start

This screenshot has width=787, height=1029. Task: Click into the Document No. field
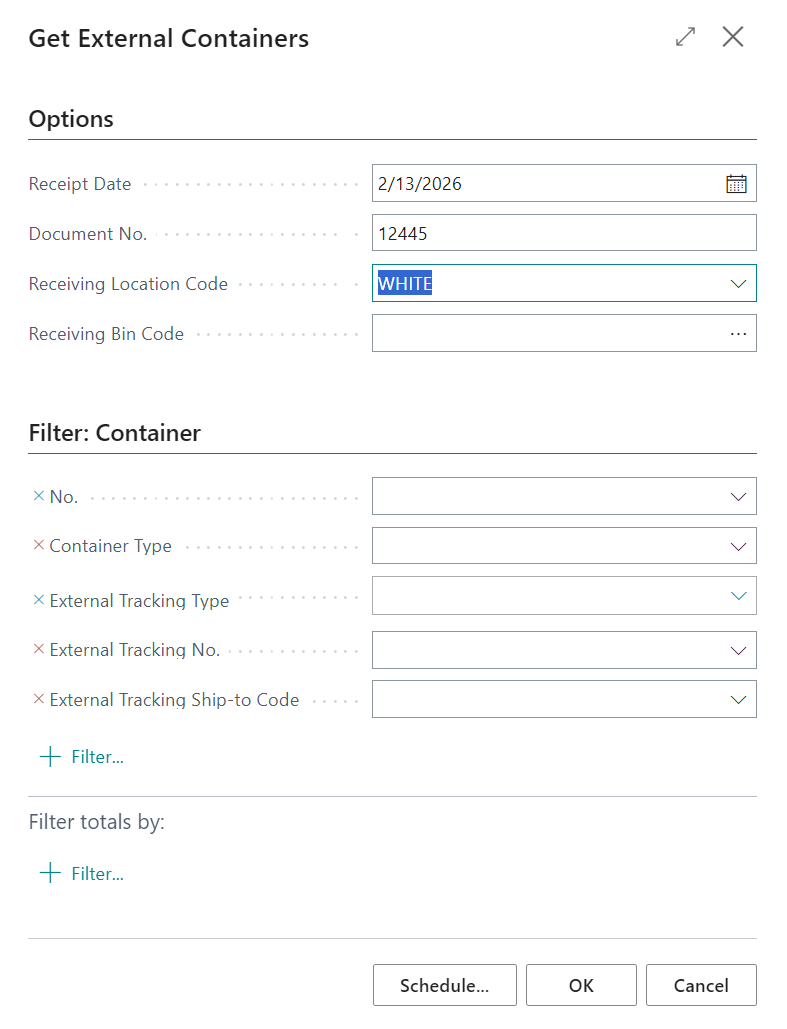pyautogui.click(x=563, y=233)
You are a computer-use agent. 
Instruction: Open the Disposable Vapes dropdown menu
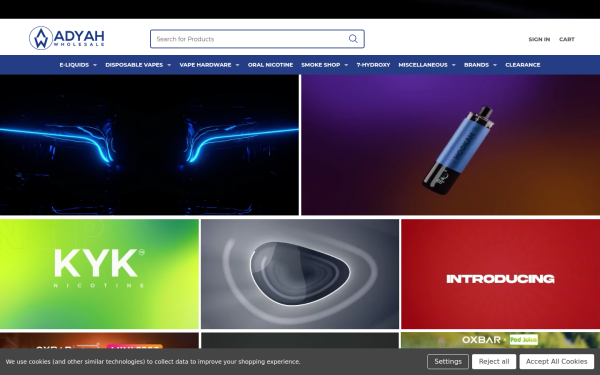coord(138,65)
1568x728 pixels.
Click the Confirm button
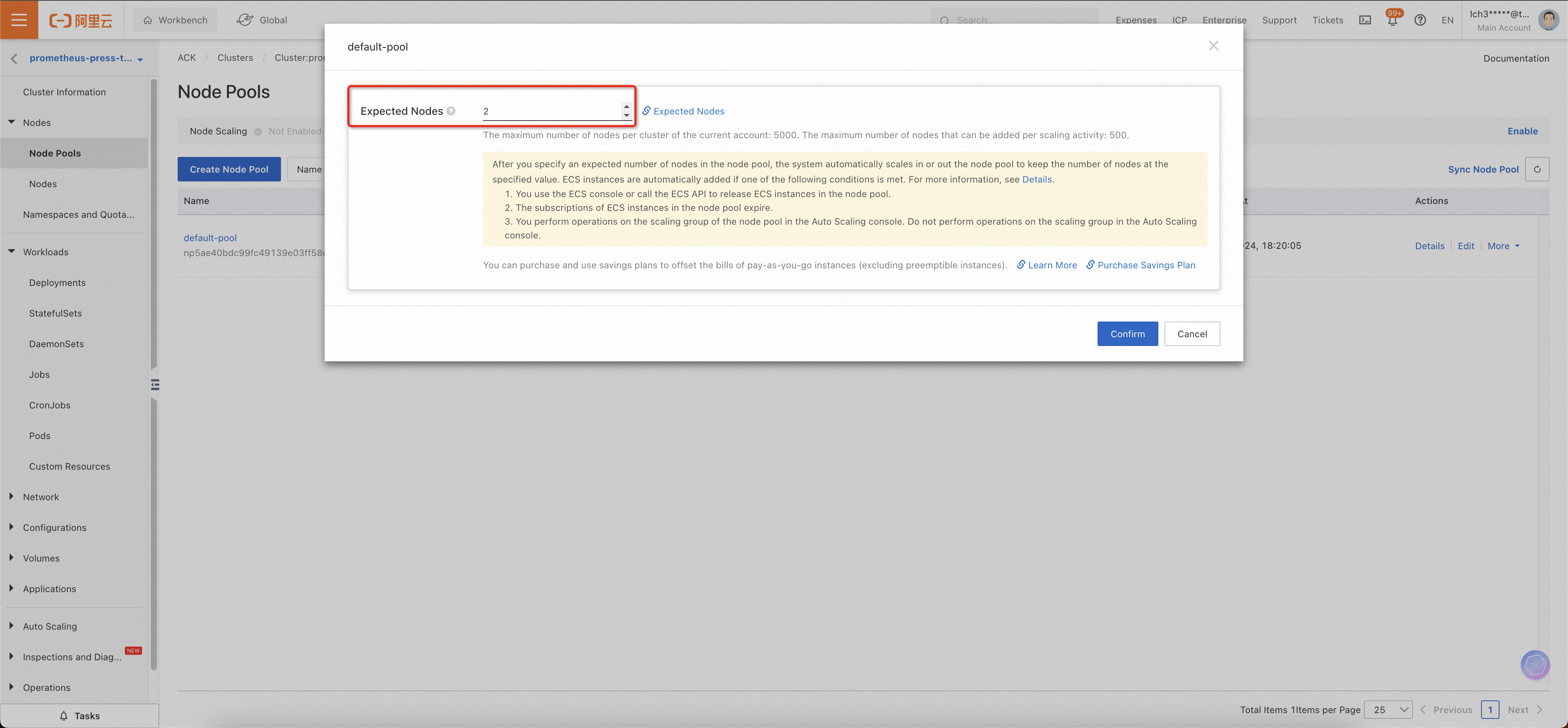(x=1127, y=333)
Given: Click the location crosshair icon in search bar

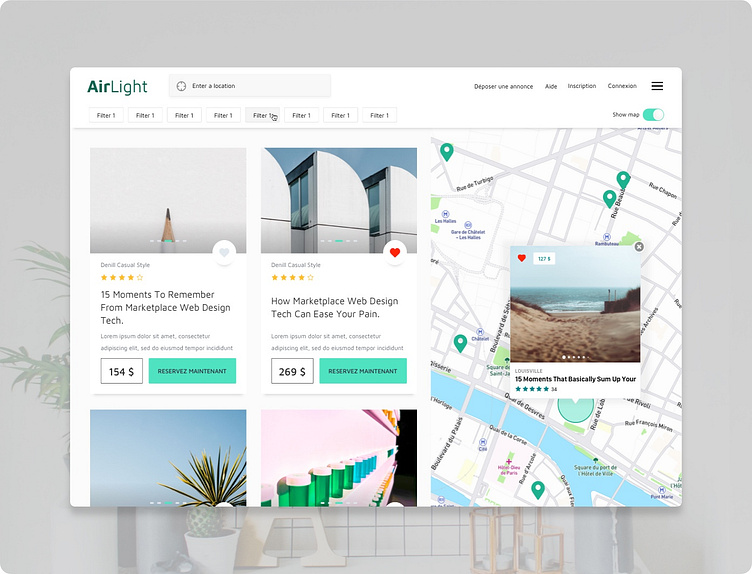Looking at the screenshot, I should pyautogui.click(x=181, y=86).
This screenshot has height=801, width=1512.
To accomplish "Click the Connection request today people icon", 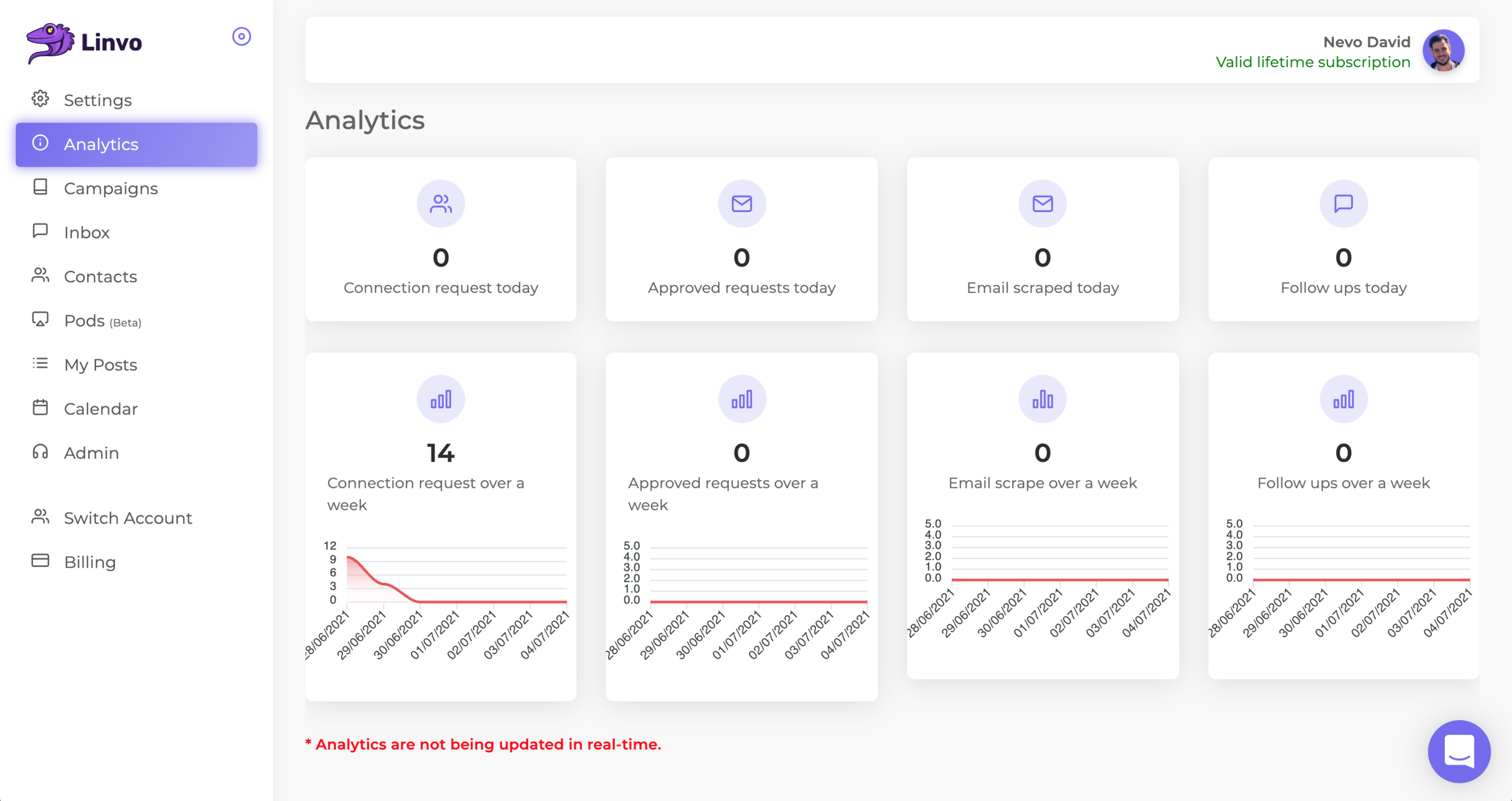I will 441,204.
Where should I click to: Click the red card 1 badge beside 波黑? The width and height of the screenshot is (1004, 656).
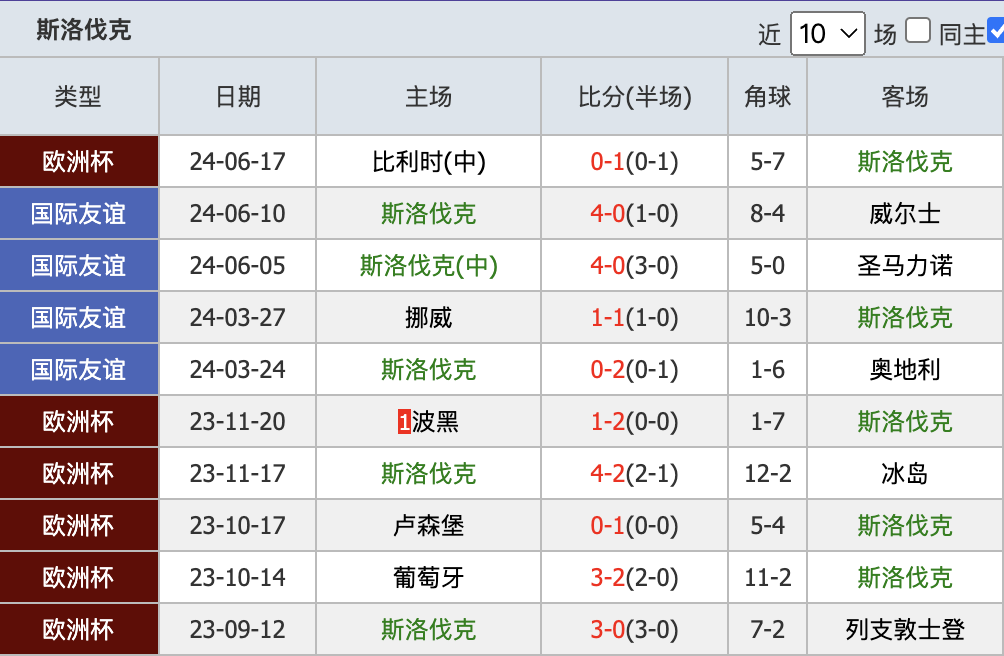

end

STATED GOAL =>
Which lines in the data above contain the word "height"? Collect each of those lines and list them.

TASK RESPONSE =>
This screenshot has width=787, height=1029. Task: Click into the Document No. field
This screenshot has height=801, width=1512.
Where should I click to: Click the red card 1 badge beside 波黑? The width and height of the screenshot is (1004, 656).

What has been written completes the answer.